TASK DETAILS: The required output is the run of lines from the one holding "The height and" through the final line of the listing, restated word for word, with no pictures.

RECORD SET:

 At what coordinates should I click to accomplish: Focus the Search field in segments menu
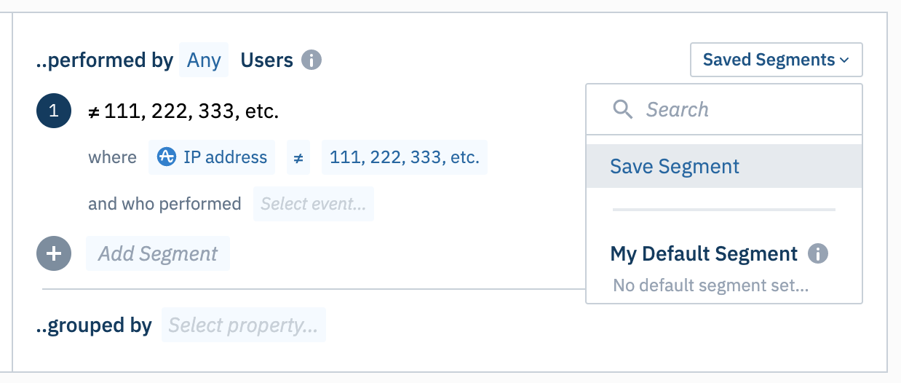735,109
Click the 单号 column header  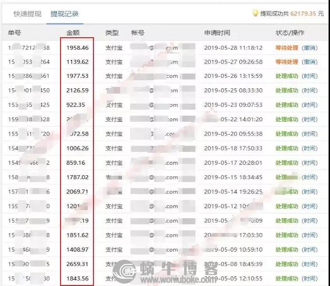tap(14, 33)
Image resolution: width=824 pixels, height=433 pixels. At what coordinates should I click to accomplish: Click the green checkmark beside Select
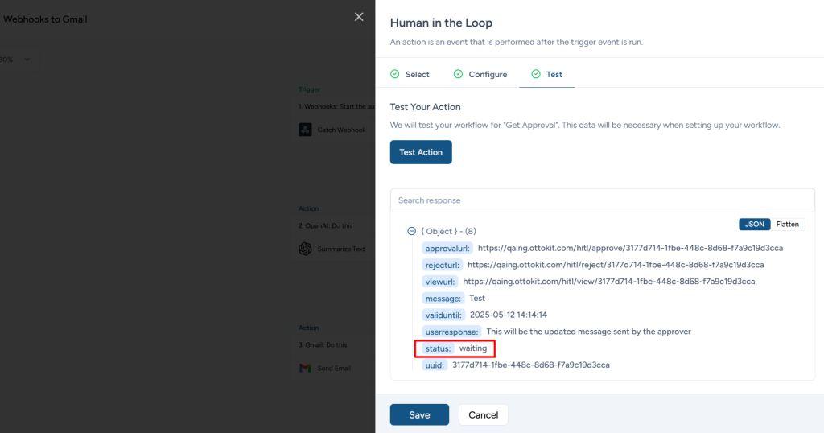tap(395, 74)
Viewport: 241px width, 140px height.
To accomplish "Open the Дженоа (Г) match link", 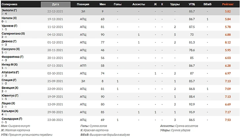I will [9, 42].
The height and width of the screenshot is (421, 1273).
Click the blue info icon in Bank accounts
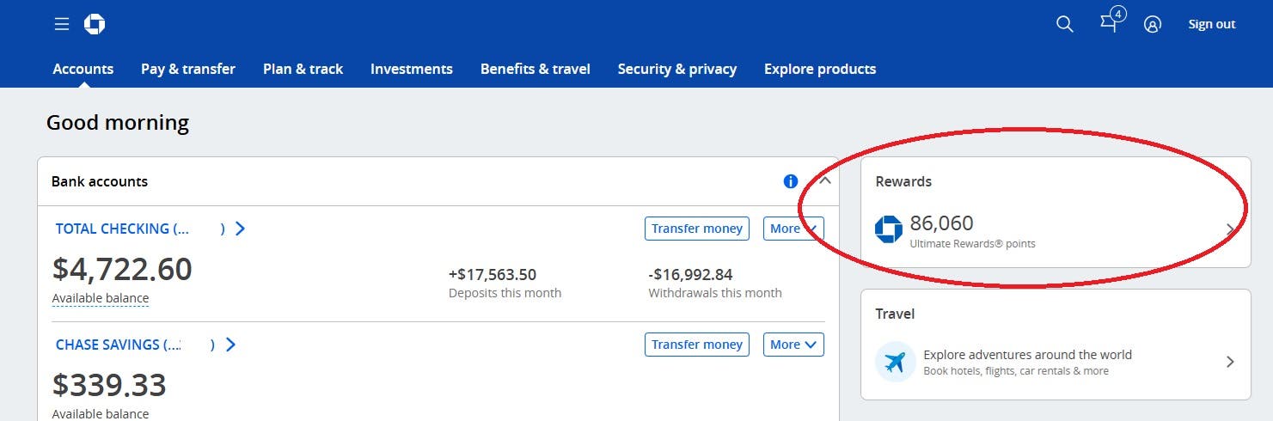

RESULT FOR THIS TASK:
The height and width of the screenshot is (421, 1273).
Click the blue info icon in Bank accounts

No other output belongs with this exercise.